■ WHAT IS NEEDED: Line by line, repeat the data below exactly, beginning at the first line and ending at the line with "You are a computer-use". Omit pictures.

[Records from a dataset]
⁂

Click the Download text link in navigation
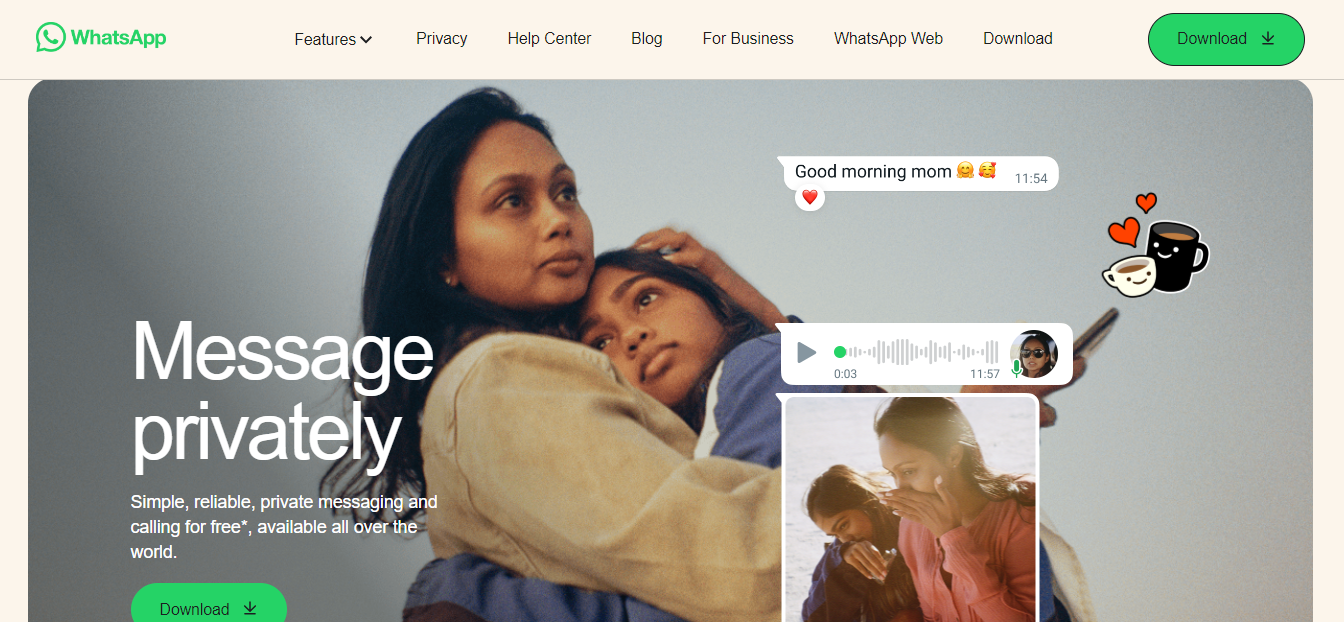This screenshot has width=1344, height=622. pos(1017,38)
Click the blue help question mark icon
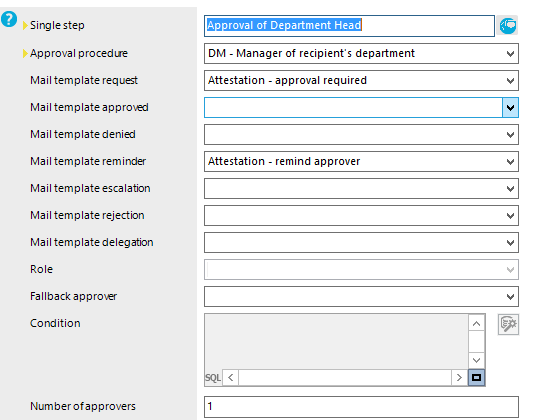This screenshot has height=420, width=539. click(9, 19)
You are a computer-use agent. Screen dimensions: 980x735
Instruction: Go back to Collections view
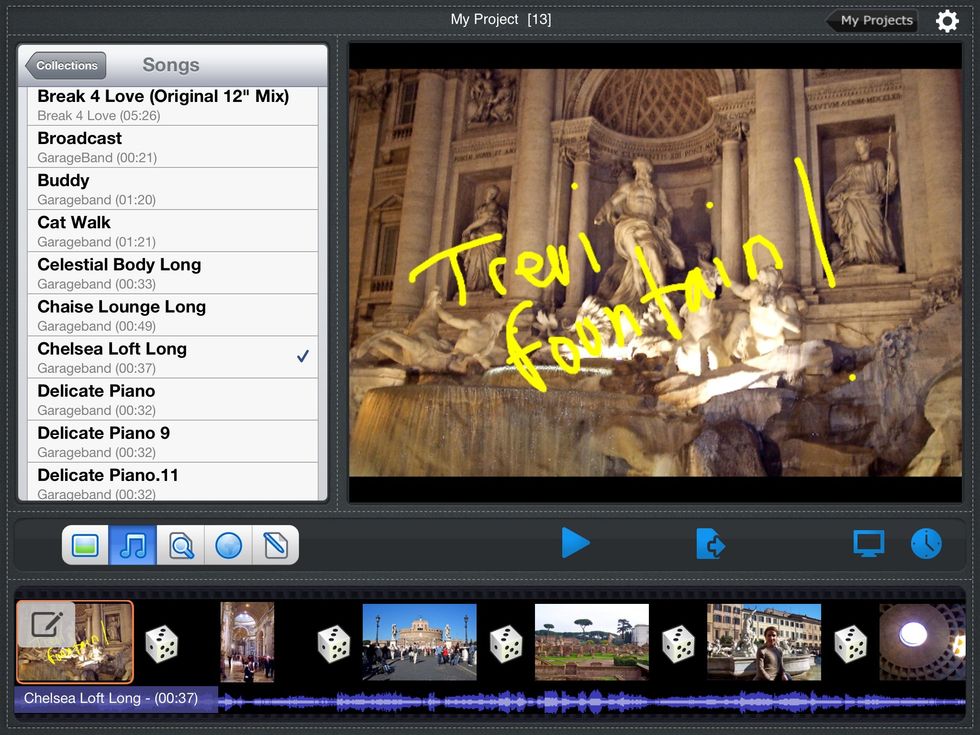64,65
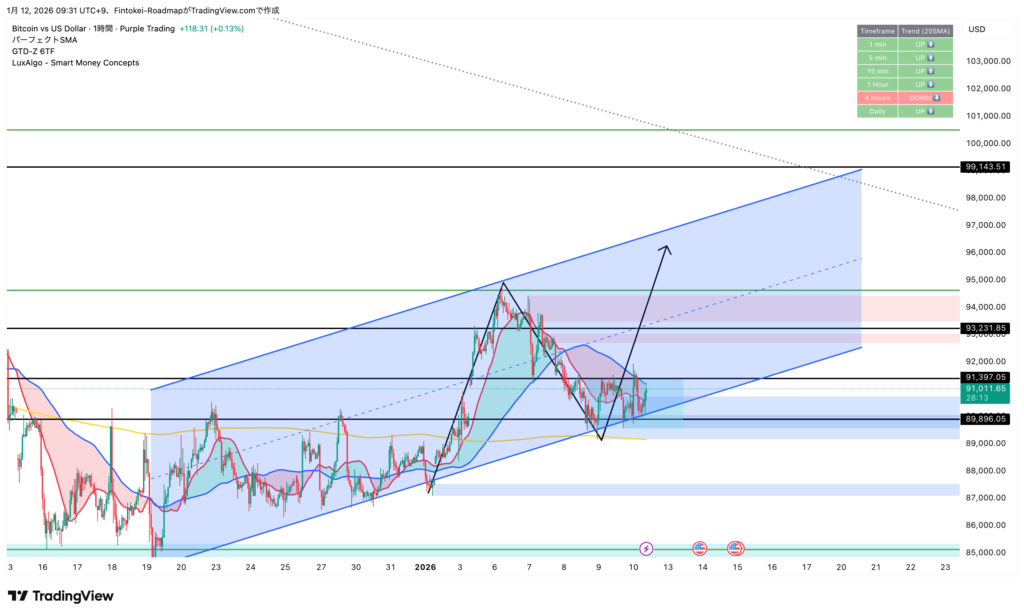Click the purple lightning event icon
Viewport: 1024px width, 616px height.
(646, 548)
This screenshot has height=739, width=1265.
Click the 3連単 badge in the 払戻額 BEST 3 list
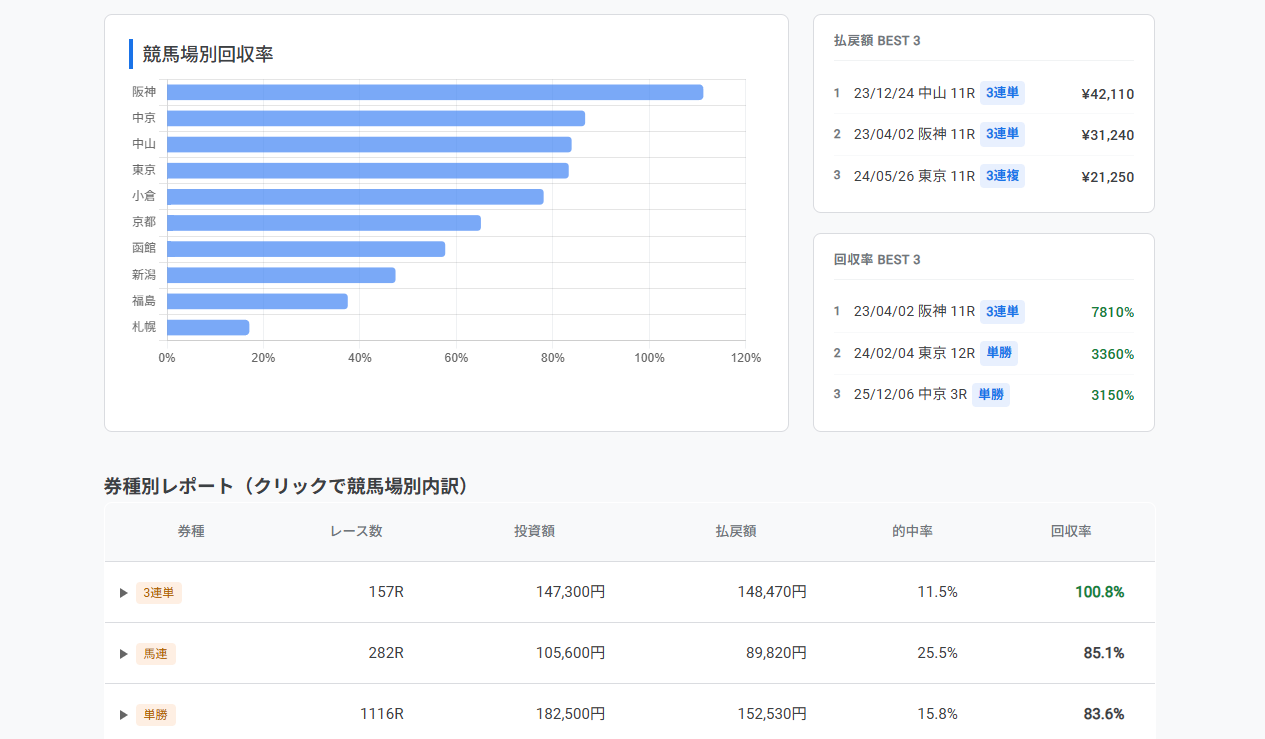point(1001,93)
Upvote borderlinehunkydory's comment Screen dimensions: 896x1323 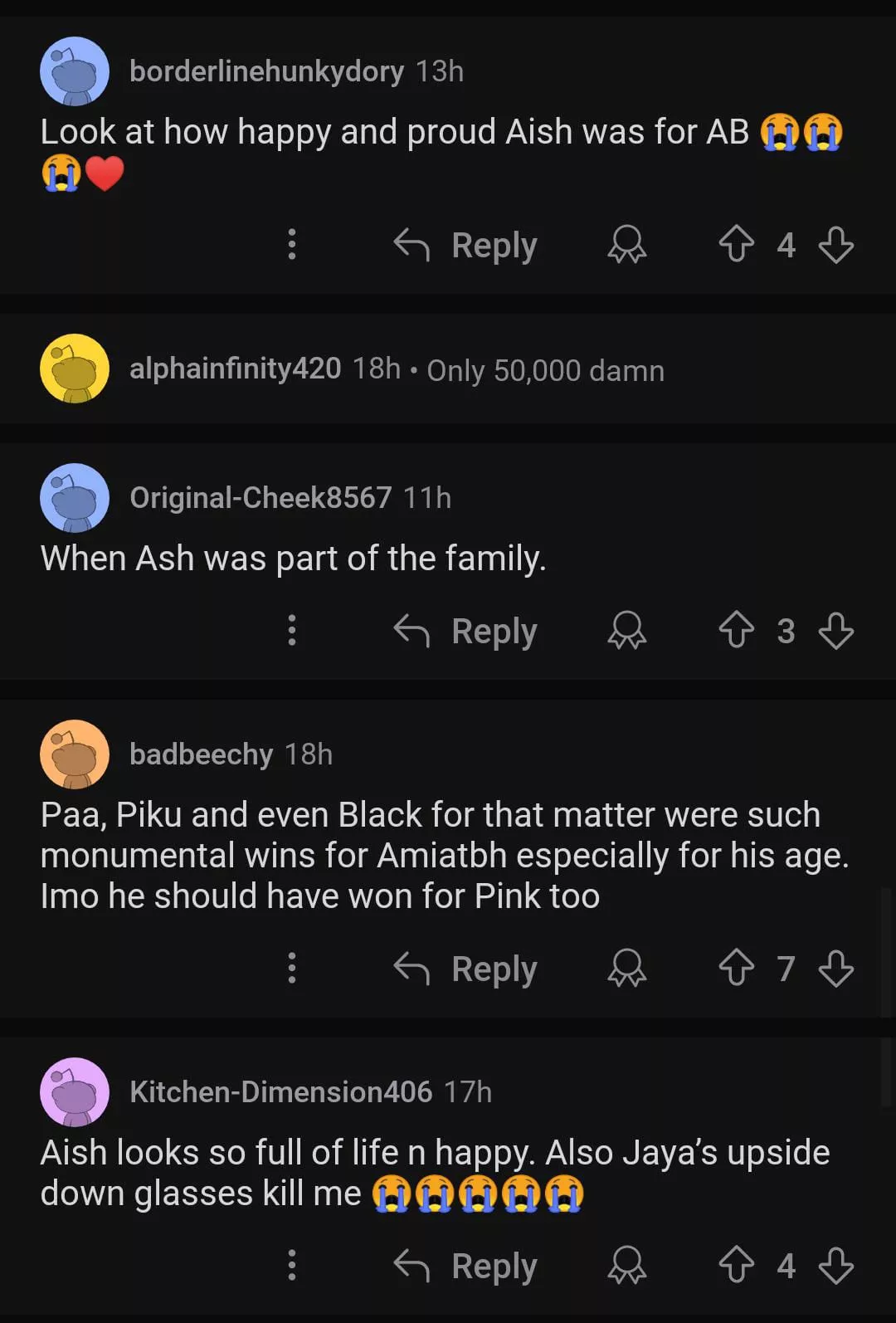coord(736,245)
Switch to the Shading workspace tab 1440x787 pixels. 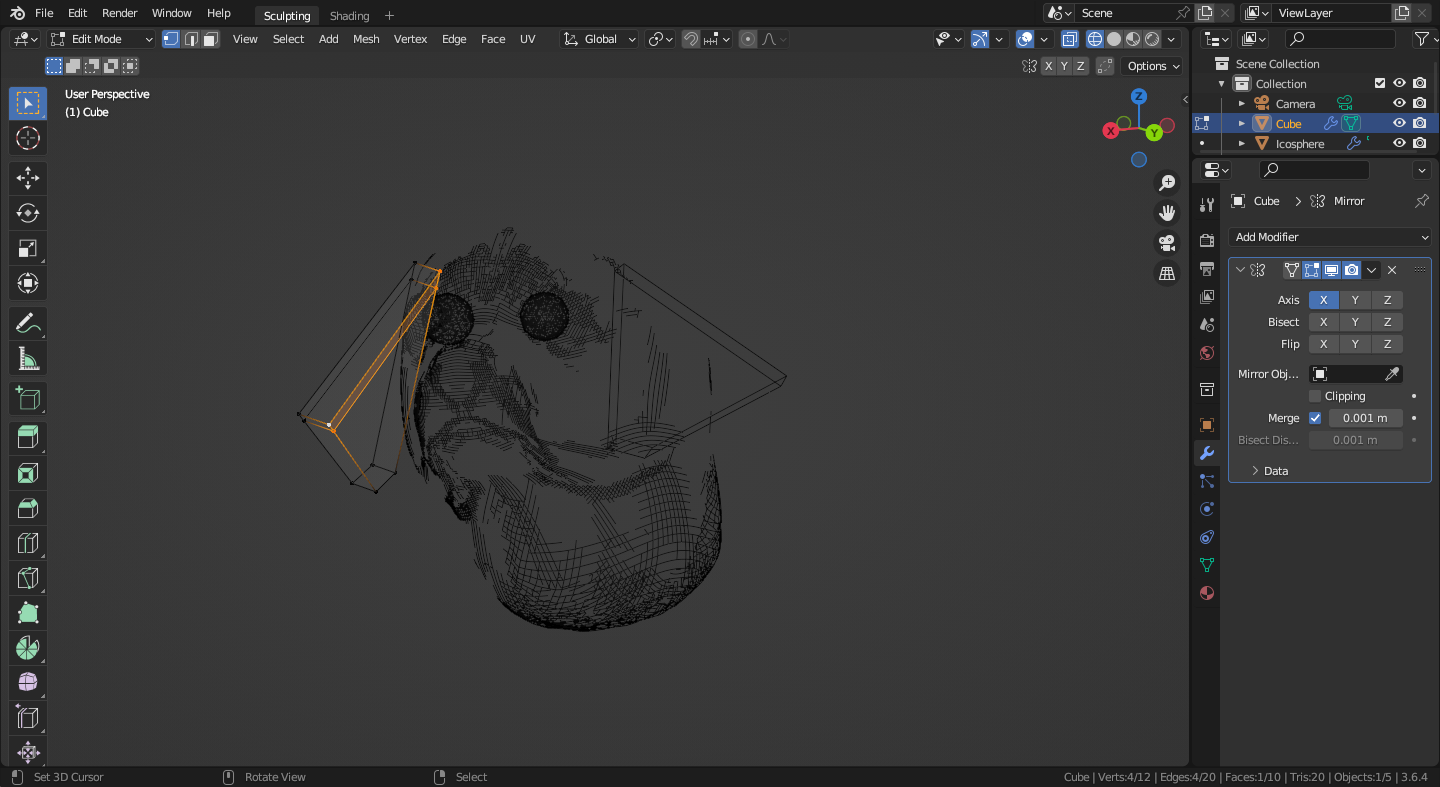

⁂

■ ANSWER FOR THIS EXERCISE:
Click the Download text link in navigation
This screenshot has width=1344, height=622. pos(1017,38)
Click the blue help question mark icon
This screenshot has height=420, width=539. click(9, 19)
You are a computer-use agent. Screen dimensions: 980x735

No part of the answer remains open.